That might be the intent, but I'm not sure this is what actually happens. I suspect any increase in response is driven by other factors.
One way of testing whether a noradrenaline reuptake inhibitor has a real clinical effect in humans is the
tyramine pressor response. When tyramine is ingested (or in research injected), it raises adrenaline levels which in turn increases blood pressure (this is the basis of the potential dietary issues with MAOIs). NAT/NET inhibitors block the adrenaline response and the subsequent BP spike. Of the two studies I'm aware of which specifically tested the venlafaxine pressor response, one found no impact at 300mg (Blier P, 2007 -
PDF) and the other by the
same research team did at 225mg and 300mg (Debonnel G, 2007
PDF).
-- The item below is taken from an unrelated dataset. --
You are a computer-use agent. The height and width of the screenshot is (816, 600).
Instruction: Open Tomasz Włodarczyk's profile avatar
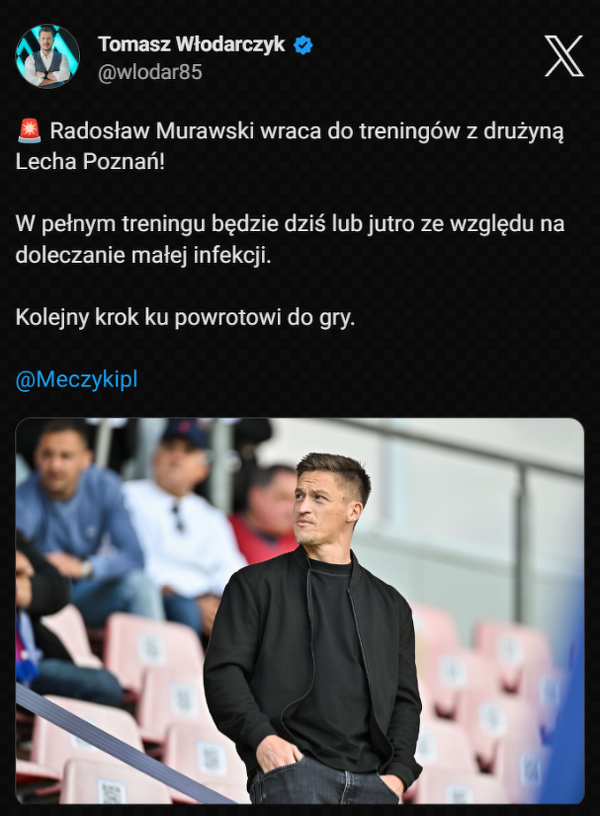[47, 55]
So make of that what you will, but given the binding affinity data I know which I'd put my money on.
---------- Post added at 18:50 ---------- Previous post was at 18:35 ----------
No, I said while it was classified as a SNRI it only really acted as a SSRI. I also said that yes, it was
"an extremely weak noradrenaline/norepinephrine reuptake inhibitor." If you want to use that to claim it as a SNRI then you would also have to call the SSRIs with even greater NAT/NET inhibition SNRIs too. They seem to be more worthy of the title.
Only about half the venlafaxine is metabolized to desvenlafaxine and that which is is also only a weak NAT/NET inhibitor with
Ki value of 558.4. The lack of a paroxetine metabolite is neither here nor there, it is a much more potent NAT/NET inhibitor right out of the box.